崩壊寸前の4人家族が、ある大きな屋敷に引っ越してくる。一家の10代の少女クロエは、家の中に自分たち以外の何かが存在しているように感じられてならなかった。“それ”は一家が引っ越してくる前からそこにいて、“それ”は人に見られたくない家族の秘密を目撃する。クロエは母親にも兄も好かれておらず、そんな彼女に“それ”は親近感を抱く。一家とともに過ごしていくうちに、“それ”は目的を果たすために行動に出る。

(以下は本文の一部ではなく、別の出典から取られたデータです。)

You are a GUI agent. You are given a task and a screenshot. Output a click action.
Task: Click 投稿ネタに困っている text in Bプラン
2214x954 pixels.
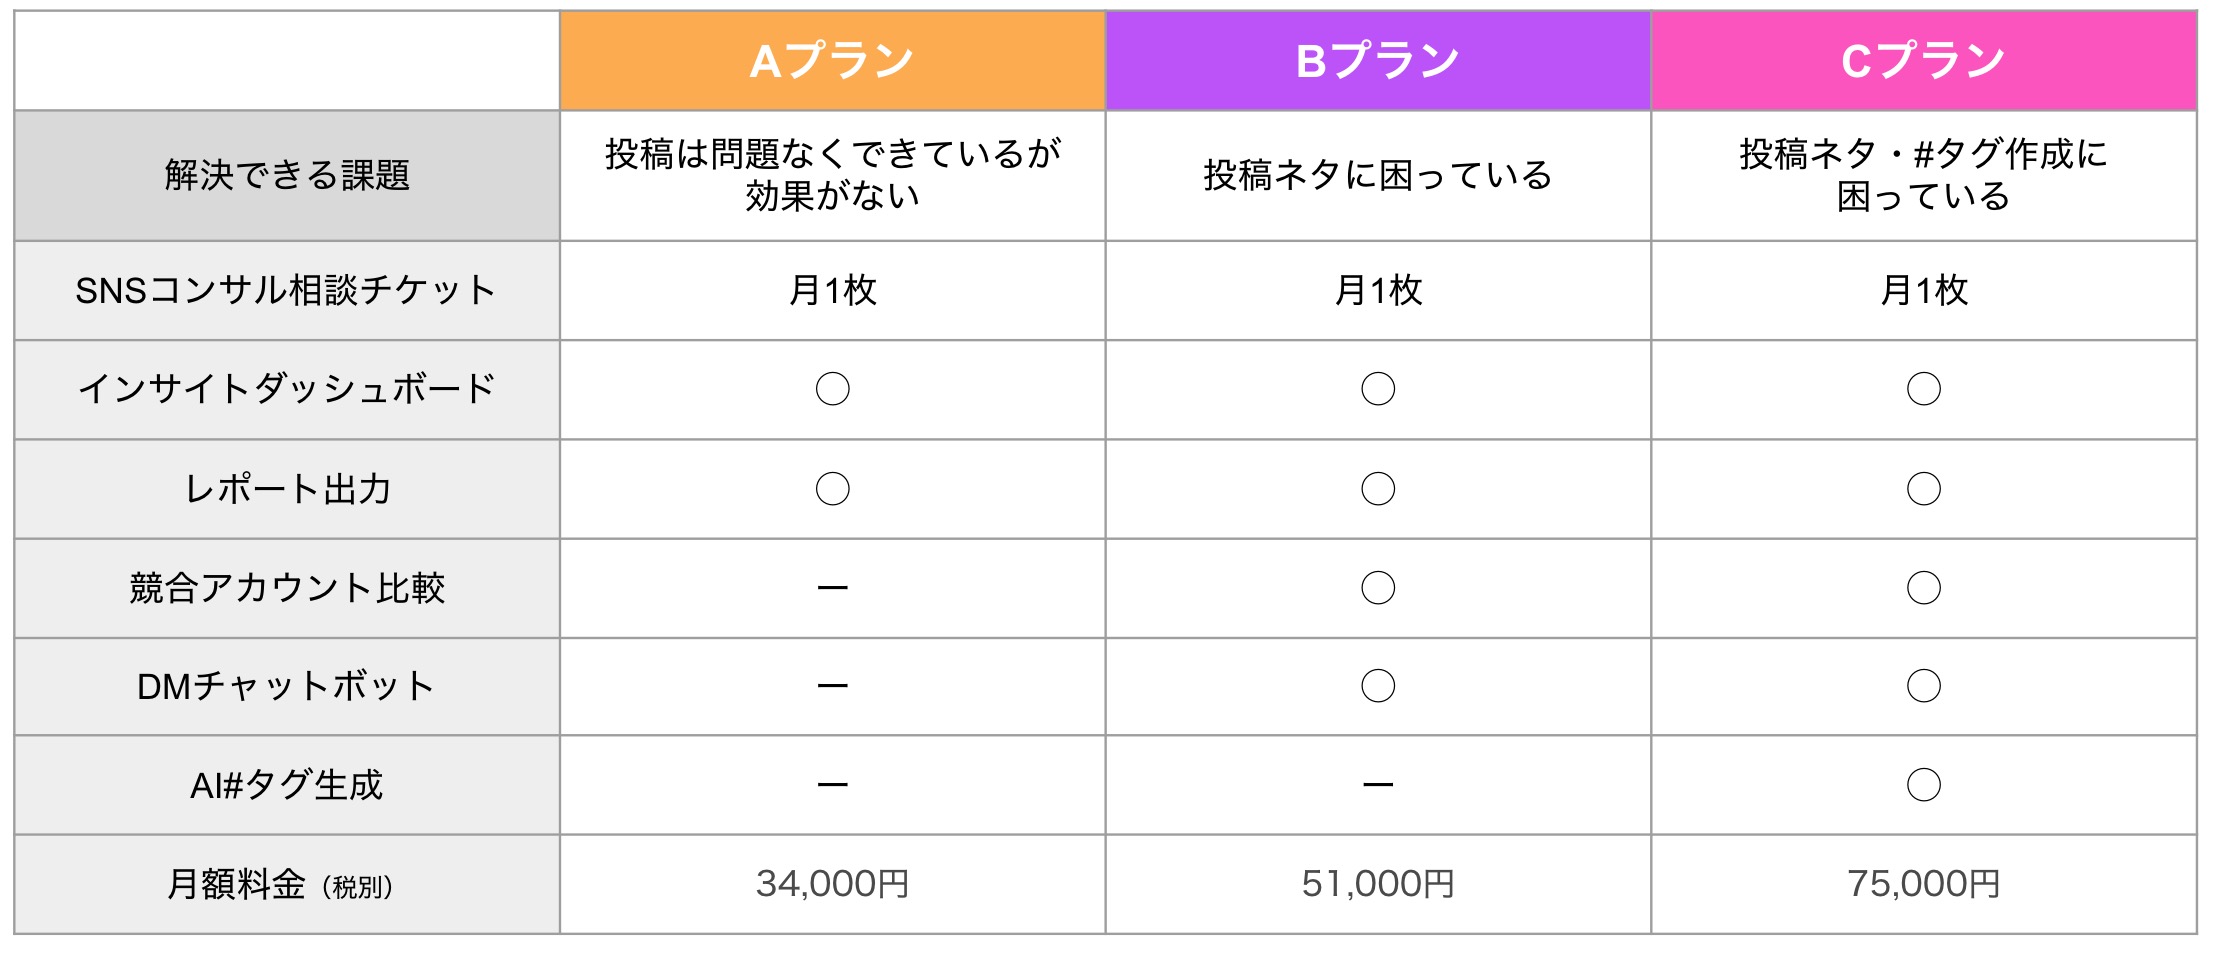point(1378,175)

「キル・ビル」「チャーリーズ・エンジェル」のルーシー・リューが息子を溺愛する一家の母親レベッカを演じ、父親クリス役は「ストレンジャー・シングス 未知の世界」のクリス・サリバン、物語のキーマンとなる娘クロエ役はカナダ出身の新鋭カリーナ・リャンがそれぞれ務めた。脚本は「ジュラシック・パーク」「ミッション:インポッシブル」などハリウッドの話題作を数々手がけてきたデビッド・コープ。

映画.comより引用

全編幽霊視点の映画観た

がらんとした家の中を彷徨う。魚眼レンズのように歪んだ視野。FPSゲームさながらの物理世界とは異なるような滑らかすぎる視点の動きがこの家の全体を捉えていく。

やがて、そこに一家が現れる。映画は幽霊の視点から家族の肖像を捉えていくのだが、この家族は崩壊していることに気づかされる。対話不全を引き起こしている。原因は娘のようであり、同級生が亡くなり内に閉じこもっているらしい。

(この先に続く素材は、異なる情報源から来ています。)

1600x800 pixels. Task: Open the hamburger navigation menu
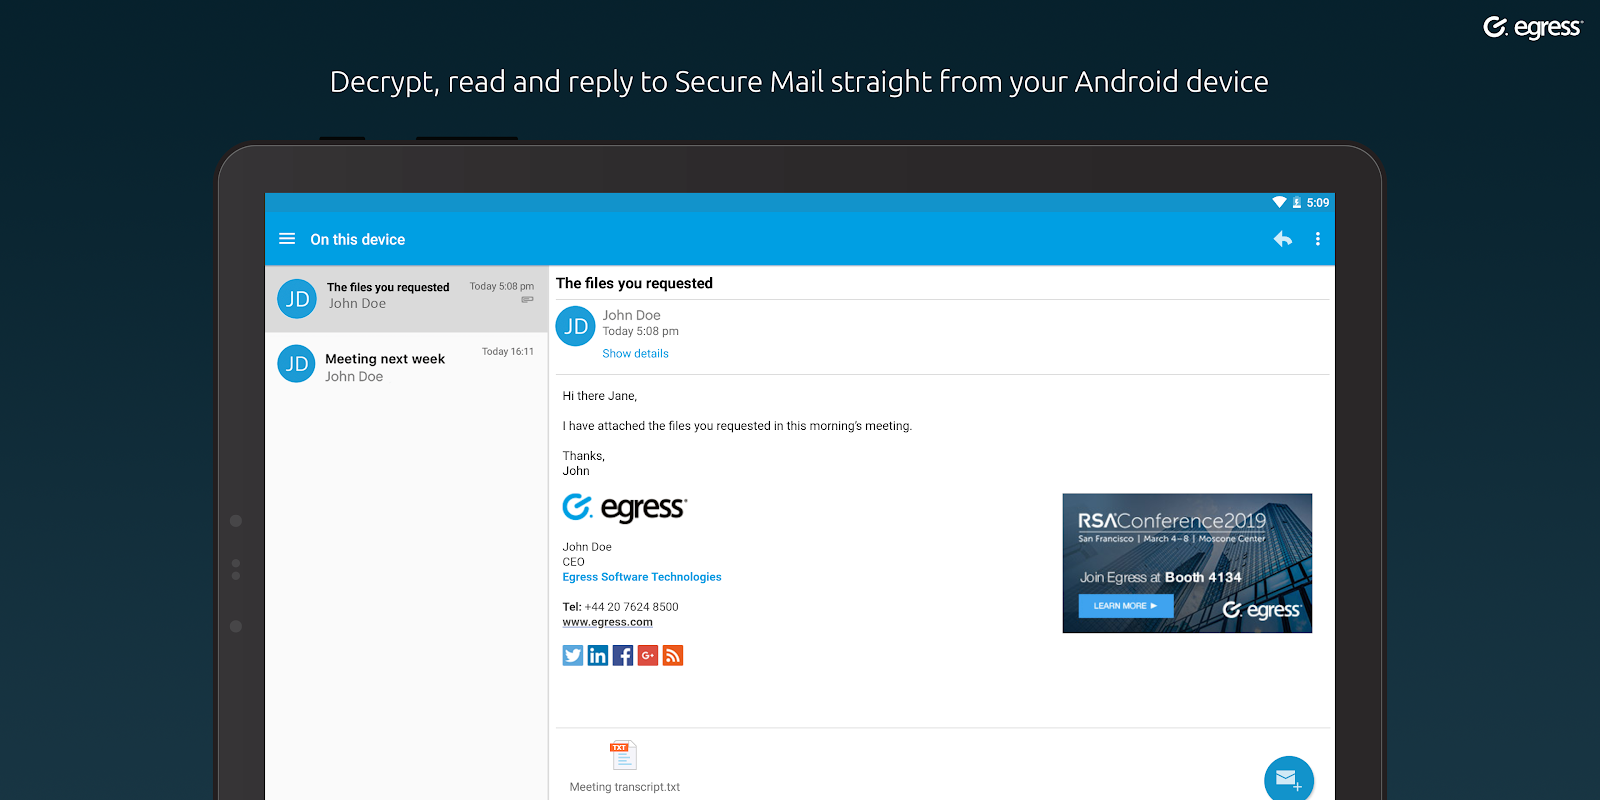287,239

本作は駆け出しの映画監督では表現できないような空間が実装されている。それはオブジェクト(物体)はあるのにライフ(生活)がない空間にレイヤー(層)を設けているところである。この家は、まるでシミュレーションゲームのようにオブジェクトが配置されており、まさしくゲームさながら手が映らずオブジェクトだけが異動する様が提示される。部屋は広く、果物や書類、本などが置かれているのだが、そこには「ただ置かれている」事実があるだけで、生活の痕跡が確認し辛いものとなっている。一方で、息子と娘の部屋だけが生活感ある散らかり方をしており、親と子の間の気持ちの断絶。特に、娘が内なる世界へ引き篭もっている様を空間で表現していく。

その上で、兄の友人が現れるのだが、家族の知らないところで娘とセックスを行っており、やがて薬を使ったレイプへと発展していく。幽霊は、まさしくその男にレイプで殺された女であり、どうにかして助け出そうとする。

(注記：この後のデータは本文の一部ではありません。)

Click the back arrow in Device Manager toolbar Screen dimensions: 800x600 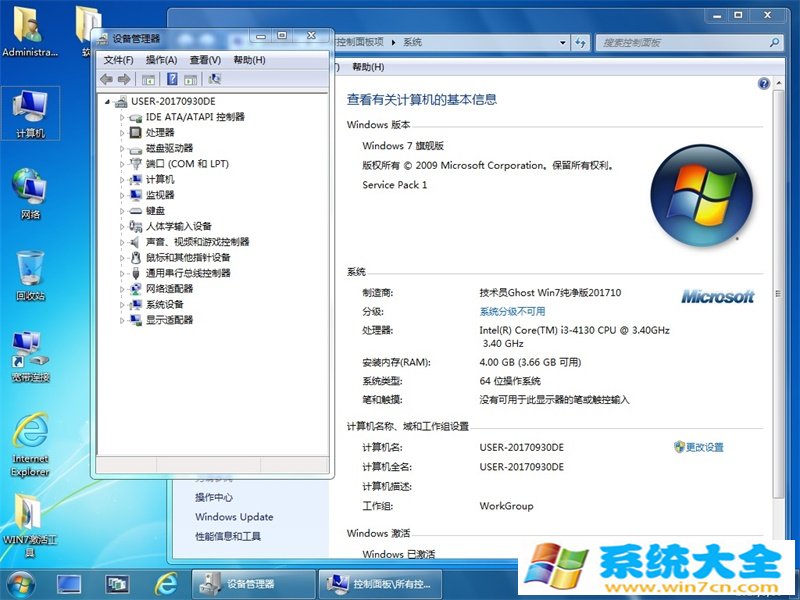tap(107, 78)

鬱病でカウンセリングを受けている者がおとこに惹かれるも、彼の家に行くとトンデモナイ男だと気づかされる長編デビュー作『セックスと嘘とビデオテープ』と構図自体は同じとなっていて、こちらは男の領域でヤバさが露見するのに対し、『プレゼンス 存在』では女の心理的領域を男がジワジワ犯していくことによりヤバさが露見することとなっている。この点は興味深く観たものの、全体的にトピックが幽霊目線、レイプの2つしかなくその掘り下げ自体が希薄なので、幽霊のように薄っぺらい映画だったといえる。